LOS ANGELES (Hollywood Reporter) — Ray Aghayan, a two-time Oscar nominee who won the first Emmy Award for costume design, dressed the glamorous Judy Garland, Barbra Streisand and Diana Ross and did the costumes for the opening and closing ceremonies of the 1984 Summer Olympics, died Tuesday, October 11. He was 83.
Aghayan, the longtime partner of Bob Mackie, who started as his assistant, died of “unknown causes,” the Archive of American Television said Wednesday.

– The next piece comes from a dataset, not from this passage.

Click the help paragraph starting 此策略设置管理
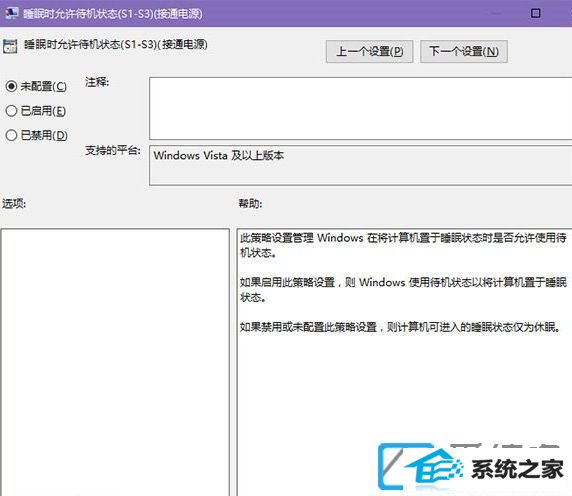The height and width of the screenshot is (496, 572). pos(403,245)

Aghayan was instrumental in persuading the Academy of Television Arts & Sciences to officially recognize the contribution of costume designers.With Mackie, he won the first-ever Emmy for costume design in 1967 for NBC’s “Alice Through the Looking Glass.” He went on to earn two more Emmys (amid nine total nominations) and received a career achievement award from the Costume Designers Guild in 2008.
A native of Tehran, Iran, Aghayan was nominated for Oscars for Norman Jewison’s “Gaily, Gaily” (1969); with Mackie and Norma Koch for “Lady Sings the Blues” (1972) starring Ross as Billie Holliday and, again with Mackie, for “Funny Lady” (1975) starring Streisand.
For “Funny Lady,” Aghayan and Mackie created 40 complete 1930s-style outfits — not only dresses and suits, but also the hats, gloves, scarves and shoes — for Streisand’s Fanny Brice.
The son of a society couturier in Tehran, Aghayan at age 14 designed the mourning clothes for the wife of the Shah of Iran, Queen Fawzia. Three years later, he convinced his mother to allow him to move on his own to Los Angeles.